Please copy every line of the listing below, from its start down to and including the line containing "pyautogui.click(x=173, y=73)", and shift each coordinate in the answers up by 136. Leave the pictures out.

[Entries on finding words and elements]
+ + + + + + +

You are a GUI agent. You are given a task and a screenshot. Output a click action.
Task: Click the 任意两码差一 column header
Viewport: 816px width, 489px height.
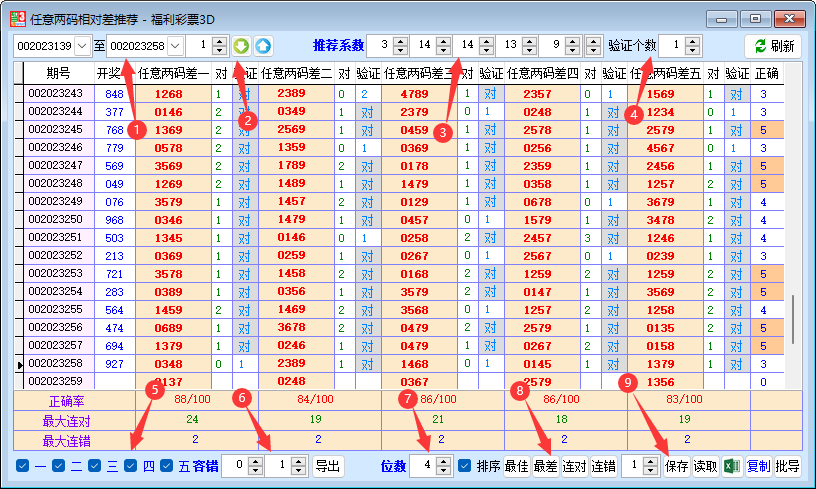pyautogui.click(x=173, y=73)
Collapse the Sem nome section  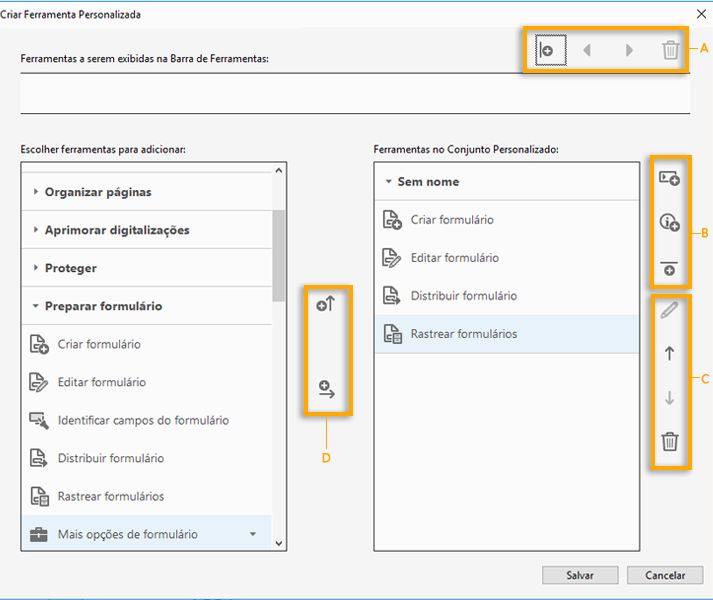(388, 182)
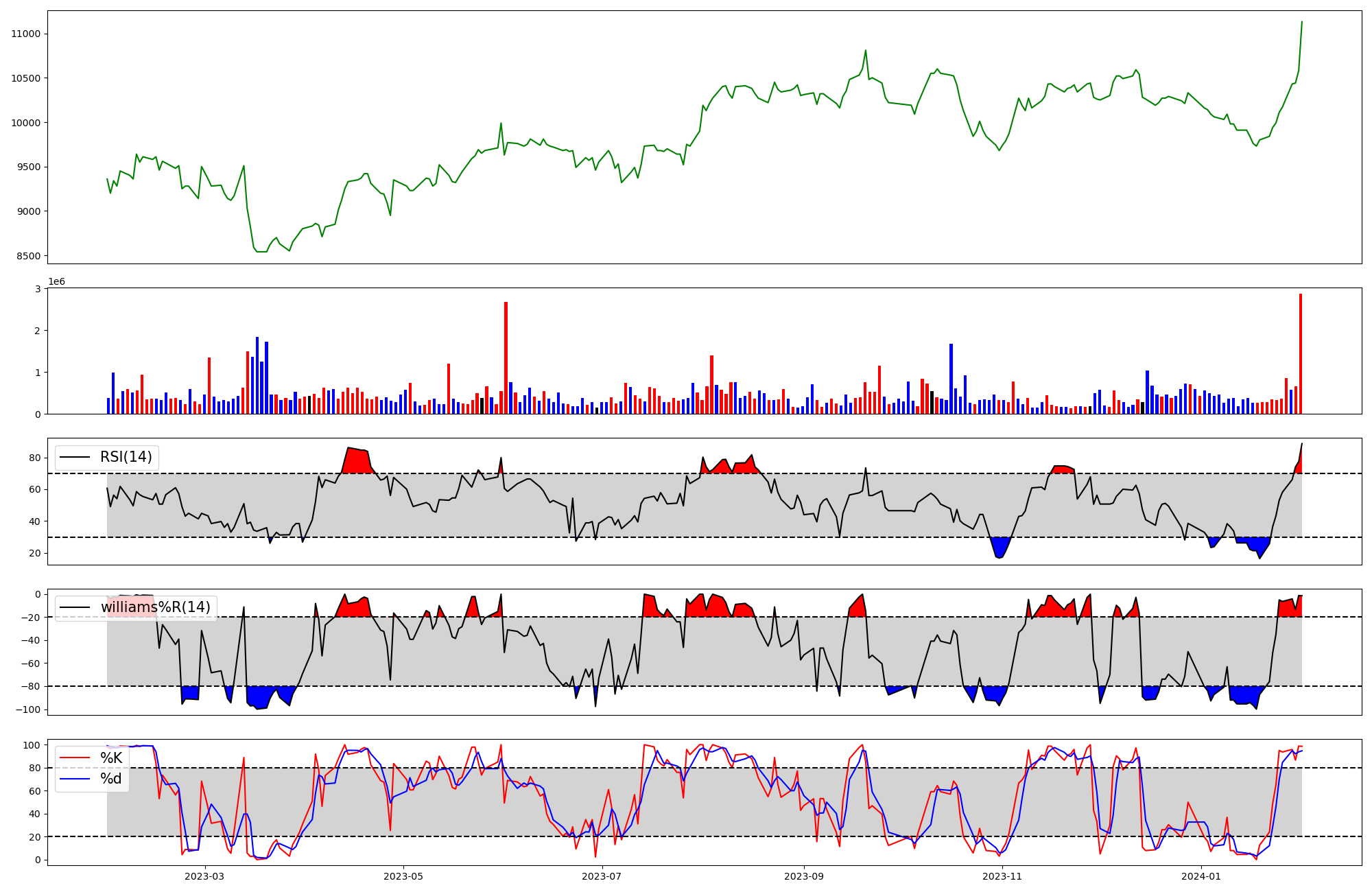Click the tallest red volume bar at far right
1372x892 pixels.
[1300, 354]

+ + + + + + +

**CORRECT ANSWER:**
You are a GUI agent. You are given a task and a screenshot. Output a click action.
Task: Click the 任意两码差一 column header
Viewport: 816px width, 489px height.
pyautogui.click(x=309, y=209)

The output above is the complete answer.